Halfway through May and in case you hadn’t noticed, it’s a big month in the television world. It’s a sweeps month which means the local news is in a quest for ratings, which translate into advertising rates.
Haul out those great expose stories about paranormal psychopaths and cold case murder mysteries.
Big season finales, a whole evening of Survivor, the latest Idol, Voice and Dance Star crowned. Unfortunately for some shows, the season finale turns out to be the series finale.
I didn’t realize I was watching the last show of the series last week for several of my shows. The big network axes fell last Friday as the cancellations and renewals of most of prime-time TV were announced.
I am not going to recap who made it and who didn’t. You can find that info all over the Internet as well as encouragement to save niche favorites from permanent cancellation.
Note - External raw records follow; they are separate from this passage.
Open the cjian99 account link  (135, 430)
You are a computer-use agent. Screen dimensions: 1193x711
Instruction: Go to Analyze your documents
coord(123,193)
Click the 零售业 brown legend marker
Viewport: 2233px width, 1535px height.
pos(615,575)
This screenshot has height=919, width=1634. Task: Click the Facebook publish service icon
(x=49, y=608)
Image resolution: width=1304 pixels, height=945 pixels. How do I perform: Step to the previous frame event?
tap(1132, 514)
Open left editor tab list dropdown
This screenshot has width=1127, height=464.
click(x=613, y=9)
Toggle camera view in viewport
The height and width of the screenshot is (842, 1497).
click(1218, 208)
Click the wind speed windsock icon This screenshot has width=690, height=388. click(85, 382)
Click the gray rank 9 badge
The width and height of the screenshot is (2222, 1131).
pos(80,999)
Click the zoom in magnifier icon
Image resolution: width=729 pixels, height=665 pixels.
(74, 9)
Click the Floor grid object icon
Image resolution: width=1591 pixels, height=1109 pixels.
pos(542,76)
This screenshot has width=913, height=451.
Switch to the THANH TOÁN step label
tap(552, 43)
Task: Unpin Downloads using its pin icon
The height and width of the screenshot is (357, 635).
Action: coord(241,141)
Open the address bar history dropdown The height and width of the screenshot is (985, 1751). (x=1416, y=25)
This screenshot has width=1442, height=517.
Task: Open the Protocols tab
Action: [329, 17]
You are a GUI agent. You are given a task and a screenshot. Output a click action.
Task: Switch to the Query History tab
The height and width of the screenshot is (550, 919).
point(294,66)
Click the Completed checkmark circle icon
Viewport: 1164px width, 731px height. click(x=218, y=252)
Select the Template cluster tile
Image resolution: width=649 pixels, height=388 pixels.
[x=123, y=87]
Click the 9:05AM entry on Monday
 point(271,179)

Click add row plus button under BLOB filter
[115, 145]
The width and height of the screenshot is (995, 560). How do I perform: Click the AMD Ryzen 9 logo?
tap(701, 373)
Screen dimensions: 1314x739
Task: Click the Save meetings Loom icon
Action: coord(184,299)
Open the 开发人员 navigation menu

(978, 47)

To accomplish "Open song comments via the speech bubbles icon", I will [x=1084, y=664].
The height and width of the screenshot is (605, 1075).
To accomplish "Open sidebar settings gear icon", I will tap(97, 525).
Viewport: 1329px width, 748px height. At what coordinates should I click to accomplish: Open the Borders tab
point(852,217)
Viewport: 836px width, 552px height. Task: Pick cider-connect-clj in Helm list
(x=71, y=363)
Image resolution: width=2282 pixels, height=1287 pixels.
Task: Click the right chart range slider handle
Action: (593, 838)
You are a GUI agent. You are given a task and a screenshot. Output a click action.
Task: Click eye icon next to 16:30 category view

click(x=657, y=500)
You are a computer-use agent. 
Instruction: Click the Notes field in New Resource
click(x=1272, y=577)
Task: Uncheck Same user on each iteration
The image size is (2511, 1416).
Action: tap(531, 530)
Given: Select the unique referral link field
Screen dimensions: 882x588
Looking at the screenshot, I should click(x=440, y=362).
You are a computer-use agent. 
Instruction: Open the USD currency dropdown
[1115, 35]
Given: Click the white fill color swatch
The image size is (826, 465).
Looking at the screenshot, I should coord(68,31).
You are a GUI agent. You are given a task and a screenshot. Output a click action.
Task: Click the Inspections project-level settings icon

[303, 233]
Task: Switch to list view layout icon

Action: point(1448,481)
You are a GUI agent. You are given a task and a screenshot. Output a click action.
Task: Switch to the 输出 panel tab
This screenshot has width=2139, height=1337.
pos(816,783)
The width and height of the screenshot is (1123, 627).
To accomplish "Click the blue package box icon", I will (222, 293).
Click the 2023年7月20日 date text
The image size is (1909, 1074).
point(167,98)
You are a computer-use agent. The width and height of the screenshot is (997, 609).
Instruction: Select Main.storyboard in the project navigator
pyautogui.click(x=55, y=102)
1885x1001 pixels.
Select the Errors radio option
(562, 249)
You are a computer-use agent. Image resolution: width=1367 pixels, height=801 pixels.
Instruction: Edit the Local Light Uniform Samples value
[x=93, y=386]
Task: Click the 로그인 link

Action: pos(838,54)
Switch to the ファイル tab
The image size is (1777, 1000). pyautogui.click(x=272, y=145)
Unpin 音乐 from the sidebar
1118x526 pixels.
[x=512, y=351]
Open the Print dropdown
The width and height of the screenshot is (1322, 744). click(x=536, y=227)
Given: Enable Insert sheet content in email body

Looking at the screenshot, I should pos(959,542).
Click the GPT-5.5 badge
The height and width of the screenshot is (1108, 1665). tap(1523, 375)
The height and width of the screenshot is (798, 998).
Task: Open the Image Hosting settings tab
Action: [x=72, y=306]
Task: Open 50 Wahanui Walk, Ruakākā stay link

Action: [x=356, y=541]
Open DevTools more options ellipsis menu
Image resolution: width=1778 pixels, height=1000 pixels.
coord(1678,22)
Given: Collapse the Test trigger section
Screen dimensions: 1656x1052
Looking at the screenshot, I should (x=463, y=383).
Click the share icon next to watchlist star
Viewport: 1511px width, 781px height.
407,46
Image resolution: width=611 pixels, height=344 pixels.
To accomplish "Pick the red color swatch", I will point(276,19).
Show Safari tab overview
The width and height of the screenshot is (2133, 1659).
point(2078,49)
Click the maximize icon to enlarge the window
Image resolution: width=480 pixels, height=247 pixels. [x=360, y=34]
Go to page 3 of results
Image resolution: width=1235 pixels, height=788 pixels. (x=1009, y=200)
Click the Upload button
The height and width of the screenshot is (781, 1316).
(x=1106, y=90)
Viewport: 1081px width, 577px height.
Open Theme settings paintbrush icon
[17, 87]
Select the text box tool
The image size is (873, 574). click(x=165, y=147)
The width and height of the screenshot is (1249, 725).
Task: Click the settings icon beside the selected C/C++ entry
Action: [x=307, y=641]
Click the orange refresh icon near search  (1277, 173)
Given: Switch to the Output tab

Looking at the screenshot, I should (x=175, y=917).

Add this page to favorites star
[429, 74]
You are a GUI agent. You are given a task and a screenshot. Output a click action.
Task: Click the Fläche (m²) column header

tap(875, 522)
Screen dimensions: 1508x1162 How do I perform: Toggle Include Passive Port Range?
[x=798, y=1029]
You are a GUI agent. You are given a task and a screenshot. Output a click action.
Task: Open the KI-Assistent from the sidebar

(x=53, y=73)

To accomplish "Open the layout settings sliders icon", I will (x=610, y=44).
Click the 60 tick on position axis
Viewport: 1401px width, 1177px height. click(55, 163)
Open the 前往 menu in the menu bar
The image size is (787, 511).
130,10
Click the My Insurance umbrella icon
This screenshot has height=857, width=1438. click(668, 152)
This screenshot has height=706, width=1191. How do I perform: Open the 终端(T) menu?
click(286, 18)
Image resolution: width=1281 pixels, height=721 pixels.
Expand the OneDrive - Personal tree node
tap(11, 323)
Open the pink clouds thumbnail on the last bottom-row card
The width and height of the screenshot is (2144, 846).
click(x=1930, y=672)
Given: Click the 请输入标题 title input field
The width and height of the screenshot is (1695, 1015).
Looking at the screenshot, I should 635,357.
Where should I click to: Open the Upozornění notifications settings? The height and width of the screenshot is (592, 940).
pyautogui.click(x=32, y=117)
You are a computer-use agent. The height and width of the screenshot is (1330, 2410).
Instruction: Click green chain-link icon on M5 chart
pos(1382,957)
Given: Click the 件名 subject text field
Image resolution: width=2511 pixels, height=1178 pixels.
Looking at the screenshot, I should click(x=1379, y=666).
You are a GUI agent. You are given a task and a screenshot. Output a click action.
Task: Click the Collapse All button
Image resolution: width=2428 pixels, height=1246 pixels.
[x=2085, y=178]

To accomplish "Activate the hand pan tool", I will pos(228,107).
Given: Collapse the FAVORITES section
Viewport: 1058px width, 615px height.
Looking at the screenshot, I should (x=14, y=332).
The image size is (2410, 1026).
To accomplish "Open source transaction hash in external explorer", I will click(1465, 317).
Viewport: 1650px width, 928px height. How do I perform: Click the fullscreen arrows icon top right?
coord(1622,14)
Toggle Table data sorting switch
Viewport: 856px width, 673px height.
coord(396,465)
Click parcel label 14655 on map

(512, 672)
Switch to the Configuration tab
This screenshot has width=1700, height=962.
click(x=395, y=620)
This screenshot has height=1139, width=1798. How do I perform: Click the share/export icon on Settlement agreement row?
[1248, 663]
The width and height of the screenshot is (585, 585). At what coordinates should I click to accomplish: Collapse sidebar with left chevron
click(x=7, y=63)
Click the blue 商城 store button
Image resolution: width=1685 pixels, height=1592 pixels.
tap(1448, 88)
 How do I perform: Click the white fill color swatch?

That approach has worked a few times, although with the proliferation of cable channels, sometimes a borderline cancellation on a broadcast network finds new life on cable.
If you are into a regular series on TV and the network moves you to Friday night, tell your agent to start looking. Friday evening is not a destination TV night.
Put Survivor or Dancing With the Stars on Friday night and see how long they hold up. Are you going to forego Friday night at the local high school sporting event or Karaoke at the watering hole?
Although some crafty owner would come up with a watching party, followed by demolition derby on the dance floor, or see who could best survive a trip to the restroom.
I am no fan of the so-called reality shows. I could care less about the “bungle in the jungle” or how great the king of the wedding reception dance floor looks.
For my money, most of the idols or voices sound pretty much like anybody else, and without some sort of hook are destined to be the headliners at the Holiday Inn circuit for the rest of their “careers.”
An interesting tactic broadcast networks have adopted is to reuse regular programming to fill Saturday night time slots. I wonder if that isn’t the wave of the future for Friday evenings also.
Cable networks have been doing that with their original programming, showing the new episodes several times during the week in an effort to allow viewers to avoid the necessity to be home at a certain time on a certain evening. Of course, you always can TiVo or catch the show on demand, or via rental.
Perusing the list of last Friday’s cancellations, there are a few I was surprised at and yet realize the shows are flawed in some way; that the actors didn’t seem believable or they didn’t “resonate” with the viewing audience.
In a couple of cases, I feel sorry for some of the folks because they are really fine actors who maybe got saddled with less than the right vehicle to fully utilize their gifts.
Good luck in your next incarnation.
Speaking of long runs, this Saturday, turn and face downtown Harrison and proclaim “Happy 163rd birthday, you old . . .” May 18, 1850, was the date when Harrison was incorporated as a village in Crosby Township.
The village and surrounding territory wasn’t sliced off of Crosby to form Harrison Township until 1853.
As for me, I’ll be working at my church’s rummage sale on Friday and Saturday.
Because I am the designated chef at St. Jacob’s, I’ll be doing my short- order thing at the lunch counter both days.
Bill Baird is a Whitewater Township resident who writes a weekly column about old movies and Hollywood trivia.